**Task requirements**
A line belongs in the answer if it contains "Follow"; copy every such line from the entries below.

**Information given**
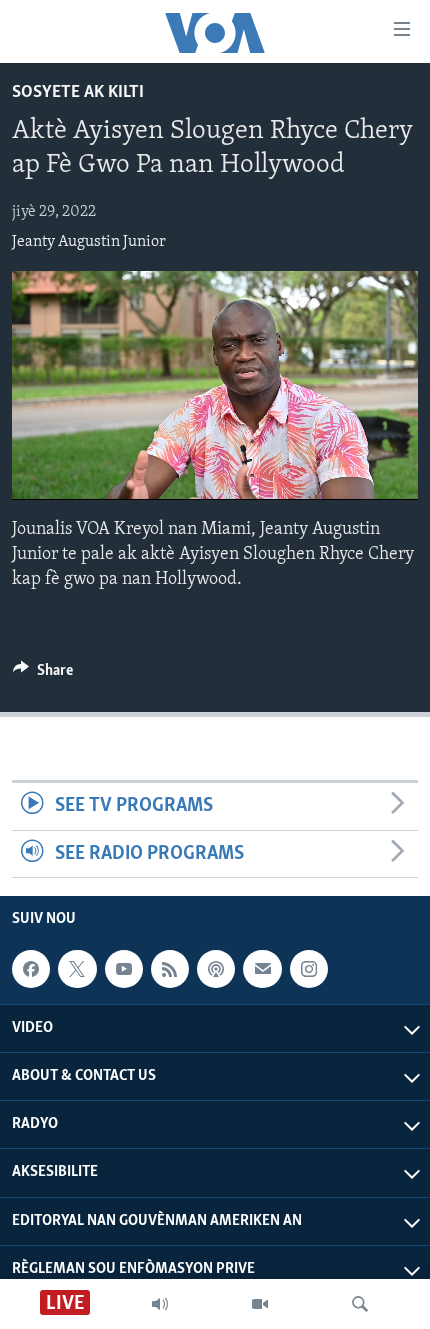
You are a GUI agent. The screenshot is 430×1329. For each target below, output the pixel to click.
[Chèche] (360, 1304)
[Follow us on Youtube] (124, 969)
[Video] (260, 1304)
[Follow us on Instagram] (309, 969)
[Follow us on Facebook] (31, 969)
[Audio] (160, 1304)
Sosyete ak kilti (78, 93)
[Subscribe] (262, 969)
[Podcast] (216, 969)
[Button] (43, 675)
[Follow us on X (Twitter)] (77, 969)
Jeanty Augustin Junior (89, 242)
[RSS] (170, 969)
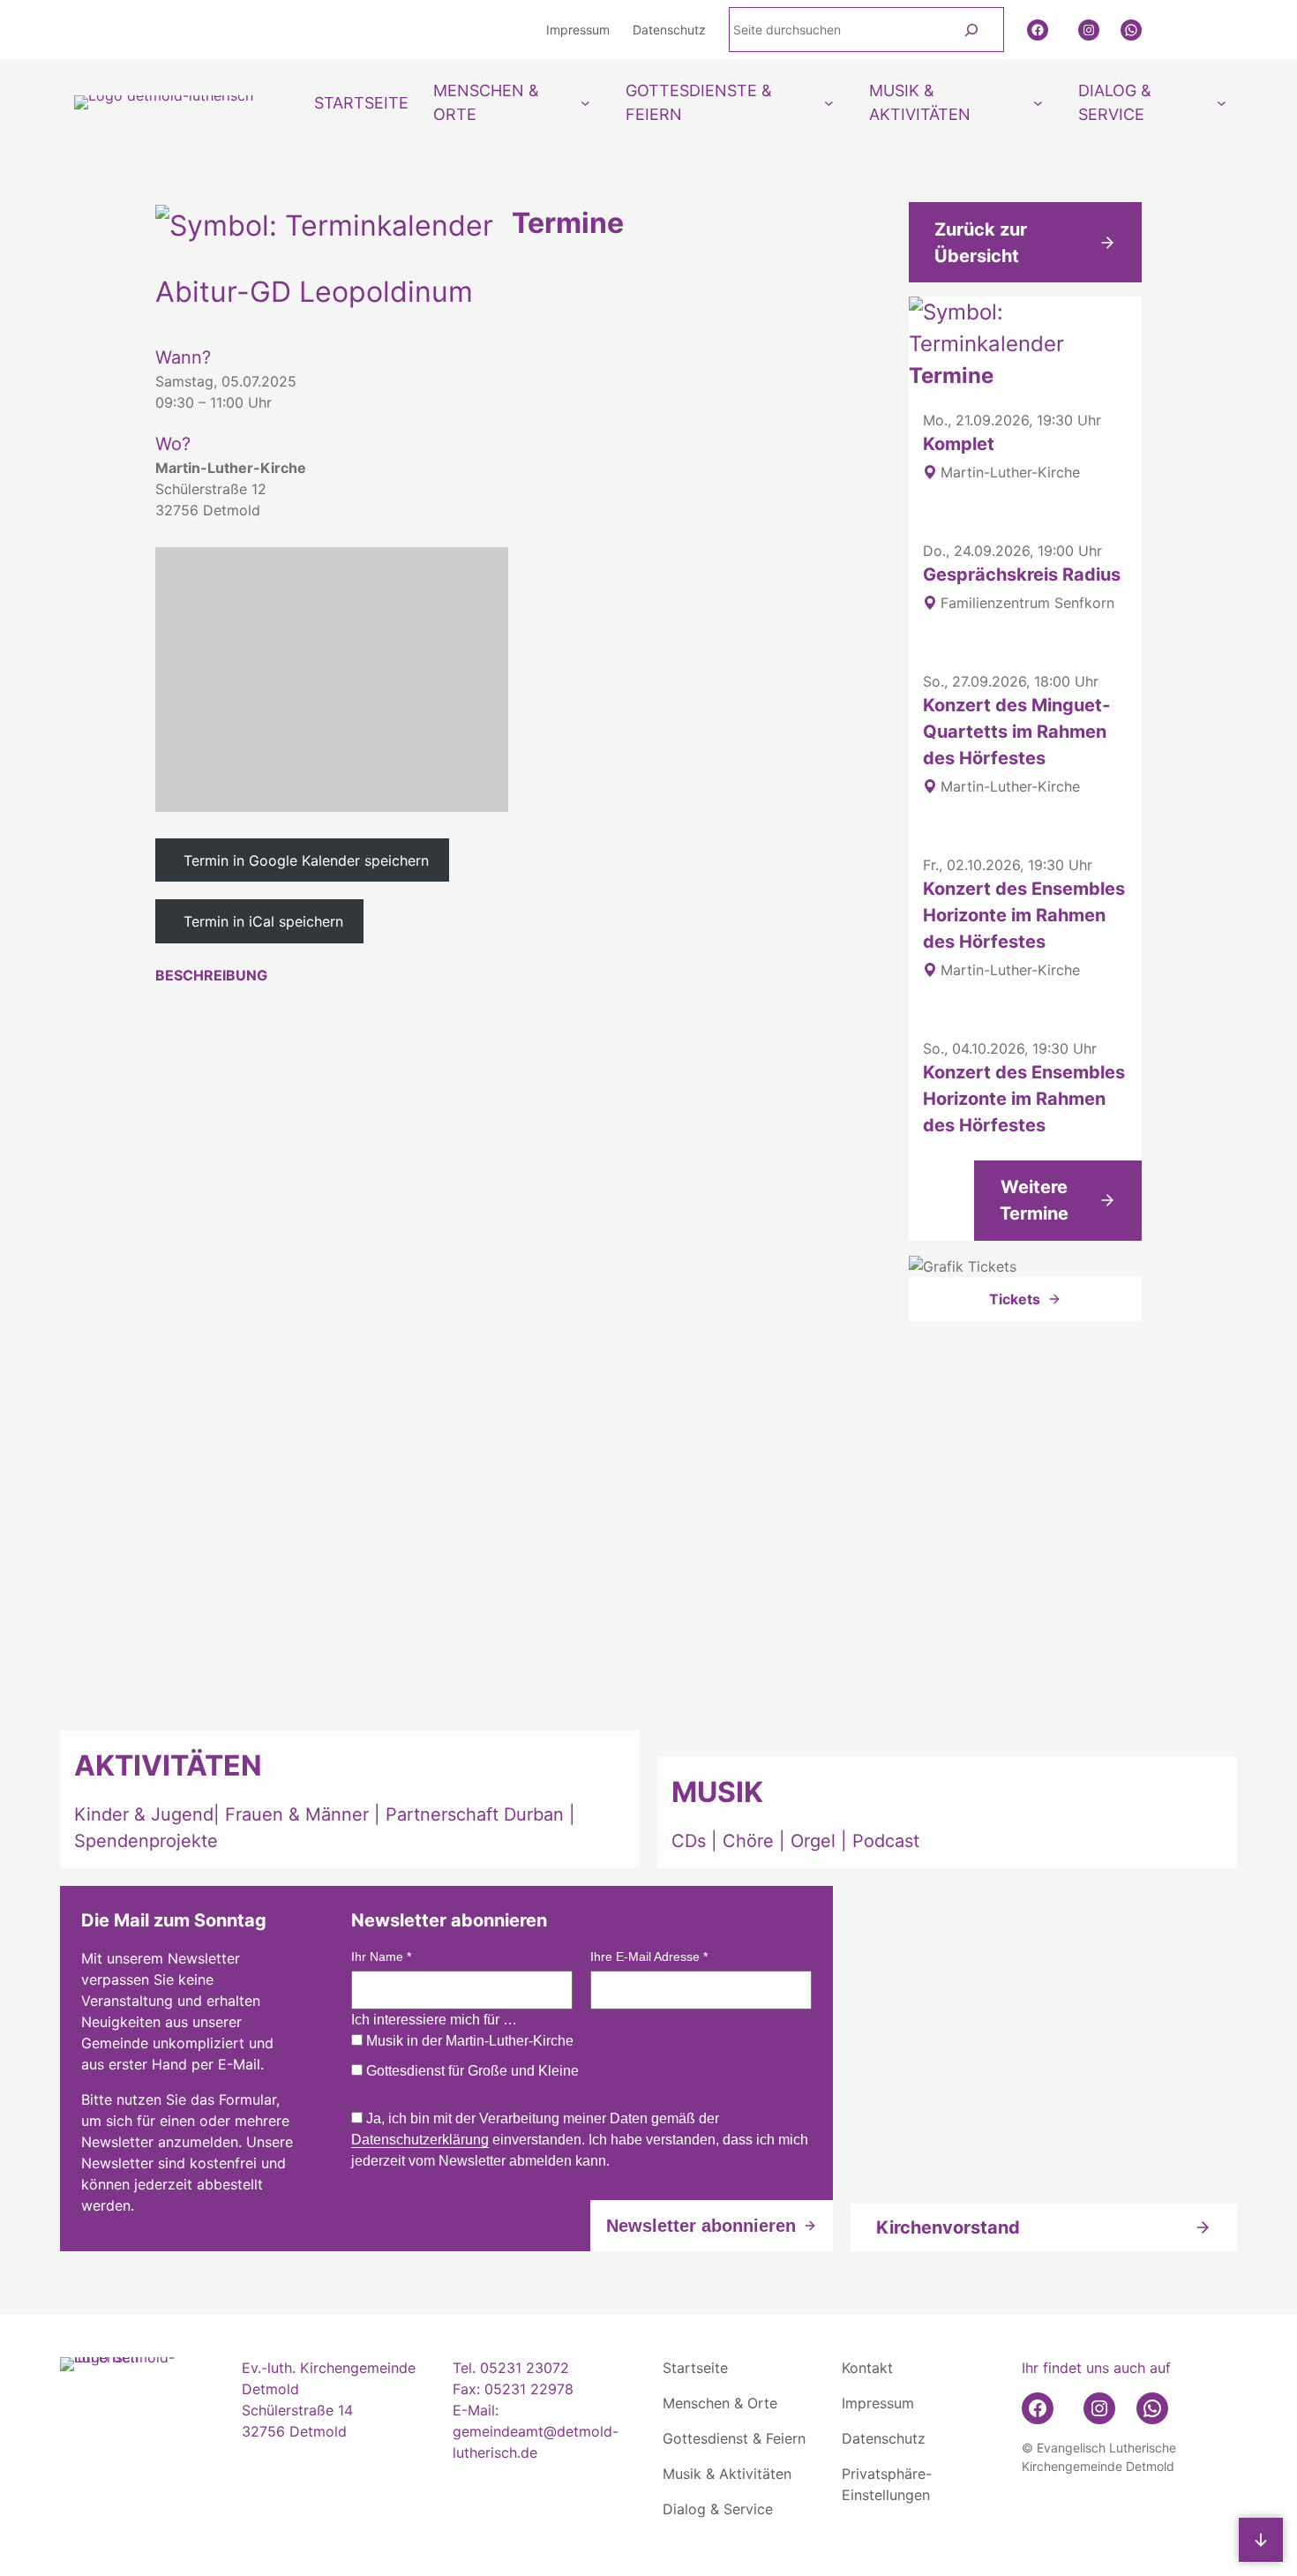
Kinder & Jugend (144, 1814)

**Exercise answer**
[Follow us on Youtube] (124, 969)
[Follow us on Instagram] (309, 969)
[Follow us on Facebook] (31, 969)
[Follow us on X (Twitter)] (77, 969)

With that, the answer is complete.